For decades, fishermen who visit the 1000 Islands region have enjoyed shore dinners as a traditional part of a day of fishing with a professional guide. In the early 1900s, river guides set forth with their parties each morning in their St. Lawrence Skiffs. Rowed by their guide, often more than forty miles in a day, they would have their shore dinners on any island that was convenient at lunchtime. Today, modern fishing craft decked out with state of the art navigational and fishing equipment ply the same waters and offer the very same shore dinner.
As you might expect, the one necessity of any shore lunch is fish. This responsibility falls on the anglers who hire the local fishing guides for the day. A common question asked the guides is "what happens if we don't catch any fish; how do you have a shore lunch?" The answer is right to the point, "I don't know." Never has there been a day that a shore dinner wanted for fish.
The traditional Shore Dinner is included as an option on all of our
Package Fishing Trips featuring Full Day Private Charters.
The shore dinner is quite a production, since everything
is prepared from scratch, right before your eyes.
Shortly after noon the guide will call an end to the fishing and head to the Guide Association dinner grounds where the lunches are prepared. It is located on Grindstone Island at a small NYS park with a portion of the park reserved for the exlusive use of the guides and their guests. Shaded lunch sites are fitted out with picnic tables, work benches and a large fire place adequate for the number of guided parties the site can accommodate.
After the fire is started and water put on to boil for coffee, potatoes and corn on the cob, the guide sets the table, complete with table cloth.
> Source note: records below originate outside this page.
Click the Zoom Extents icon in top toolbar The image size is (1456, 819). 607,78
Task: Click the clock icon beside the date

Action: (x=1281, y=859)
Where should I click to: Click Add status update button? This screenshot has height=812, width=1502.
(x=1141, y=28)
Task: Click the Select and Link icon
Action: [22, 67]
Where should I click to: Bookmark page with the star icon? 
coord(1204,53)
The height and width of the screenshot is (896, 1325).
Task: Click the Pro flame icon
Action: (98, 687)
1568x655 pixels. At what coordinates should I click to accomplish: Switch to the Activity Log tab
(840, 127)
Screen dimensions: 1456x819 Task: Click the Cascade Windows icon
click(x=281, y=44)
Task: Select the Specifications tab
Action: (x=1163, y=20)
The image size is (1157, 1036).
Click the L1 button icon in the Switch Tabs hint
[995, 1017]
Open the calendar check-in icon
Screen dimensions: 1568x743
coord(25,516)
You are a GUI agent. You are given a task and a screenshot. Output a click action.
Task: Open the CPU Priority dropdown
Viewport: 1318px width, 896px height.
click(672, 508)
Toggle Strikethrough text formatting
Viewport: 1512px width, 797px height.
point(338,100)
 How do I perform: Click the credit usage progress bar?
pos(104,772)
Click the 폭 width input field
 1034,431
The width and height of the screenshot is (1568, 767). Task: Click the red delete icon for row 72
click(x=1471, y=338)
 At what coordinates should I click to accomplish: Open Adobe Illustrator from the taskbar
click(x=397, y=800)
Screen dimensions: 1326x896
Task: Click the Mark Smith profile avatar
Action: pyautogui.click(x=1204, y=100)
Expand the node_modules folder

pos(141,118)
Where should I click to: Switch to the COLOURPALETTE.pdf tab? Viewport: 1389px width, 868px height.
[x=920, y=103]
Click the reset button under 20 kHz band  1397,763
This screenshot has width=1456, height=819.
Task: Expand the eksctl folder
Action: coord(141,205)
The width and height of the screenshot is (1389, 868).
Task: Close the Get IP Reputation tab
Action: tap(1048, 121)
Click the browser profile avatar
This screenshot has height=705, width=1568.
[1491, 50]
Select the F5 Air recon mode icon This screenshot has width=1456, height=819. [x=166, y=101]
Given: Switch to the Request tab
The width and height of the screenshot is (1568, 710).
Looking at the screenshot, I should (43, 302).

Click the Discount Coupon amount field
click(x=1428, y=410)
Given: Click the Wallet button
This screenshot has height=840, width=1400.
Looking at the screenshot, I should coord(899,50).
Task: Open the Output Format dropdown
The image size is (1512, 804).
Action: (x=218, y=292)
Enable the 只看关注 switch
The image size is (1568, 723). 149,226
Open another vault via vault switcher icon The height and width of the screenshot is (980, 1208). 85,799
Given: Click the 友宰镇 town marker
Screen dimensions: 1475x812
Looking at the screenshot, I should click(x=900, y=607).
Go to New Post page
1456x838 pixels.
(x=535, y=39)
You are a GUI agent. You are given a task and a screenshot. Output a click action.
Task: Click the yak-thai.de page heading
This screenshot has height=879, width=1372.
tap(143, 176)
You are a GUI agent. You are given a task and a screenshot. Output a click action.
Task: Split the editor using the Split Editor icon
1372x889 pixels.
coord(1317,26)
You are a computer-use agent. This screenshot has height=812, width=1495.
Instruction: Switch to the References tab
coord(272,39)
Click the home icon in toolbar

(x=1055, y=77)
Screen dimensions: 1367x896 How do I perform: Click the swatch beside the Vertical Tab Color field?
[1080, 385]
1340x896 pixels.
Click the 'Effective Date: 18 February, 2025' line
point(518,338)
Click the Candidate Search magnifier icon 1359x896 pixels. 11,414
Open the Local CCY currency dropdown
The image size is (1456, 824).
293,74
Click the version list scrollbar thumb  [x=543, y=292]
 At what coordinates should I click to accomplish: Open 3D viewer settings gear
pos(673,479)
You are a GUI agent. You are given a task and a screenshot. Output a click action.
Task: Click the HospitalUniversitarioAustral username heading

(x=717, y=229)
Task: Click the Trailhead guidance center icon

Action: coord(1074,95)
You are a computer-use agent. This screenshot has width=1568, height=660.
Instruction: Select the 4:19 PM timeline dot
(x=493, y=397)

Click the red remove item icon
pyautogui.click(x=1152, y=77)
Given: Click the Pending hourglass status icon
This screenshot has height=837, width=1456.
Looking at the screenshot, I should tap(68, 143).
First to hit the skillet is the sliced fat-back. Sliced thin, the fat-back resembles bacon with one obvious difference. Where bacon or salt pork have lean meat, fat-back is just that, 100% fat from the back of a pig, with no lean meat.
The difference is important, at least to Clayton guides, as the grease rendered down from the fat-back is used to fry the fish and dessert. It is the one absolute necessity of the entire production.
As the fat-back fries, it reduces in size by as much as 80%, as the grease that will be used to cook the meal is created. When done, the morsels turn golden brown and crispy. A slice of bread is covered with thinly sliced onion, topped with three or four pieces of the fat-back, folded into a sandwich, and the appetizer is ready for tasting. Those who have never had such a thing usually only eat two or three. Those who know what they are getting usually use two slices of bread for a much larger and more traditional sandwich.
While the fishermen enjoy the appetizer and a freshly tossed salad, with 'Original' Thousand Island Dressing of course, the guide will dust their fish with breading and put it to fry in the super hot fat-back grease. The flesh sears immediately, preventing absorption of the fat. By the time the fish is golden brown, the fresh coffee grounds that were dumped into boiling water have settled for more than 30 minutes, changing the river water into a true outdoor delight. The potatoes have been at boil for nearly 45 minutes and the fresh corn on the cob for ten. All comes to readiness at the same time.
While the group digs into the freshest fish they have ever eaten and the corn and potatoes, the guide begins preparations for dessert. Eggs are broken into a bowl and sugar and cream are added. The batter is used for bread that has been drying in the sunlit breeze for about an hour. Thrust into the rolling hot fat-back grease, the batter immediately puffs up, making the french toast resemble the finest french puff pastry.
The french toast is
served on the clean
bottom of the
upside-down plates that were used for the meal. It is topped with
butter, a bottle cap of maple syrup, a bottle cap of cream and
bottle cap of brandy, with strict directions "not to let
your cap runneth over." While this is devoured, a second
issue is prepare.
All of this is topped off with the brew locally known as "guides coffee". Strong and dark, it is a necessity for those wishing to stay awake for the ride back to the Clayton dock.
The shore dinner is a
to behold. While 40%
of returning anglers admit that they enjoyed the lunch once, but
prefer not to lose the fishing time, the other 60% volunteer that
their trip would not be the same without this enjoyable
tradition. The shore lunch adds about $25.00 per person to the
cost of your trip, but plan on it replacing lunch and dinner.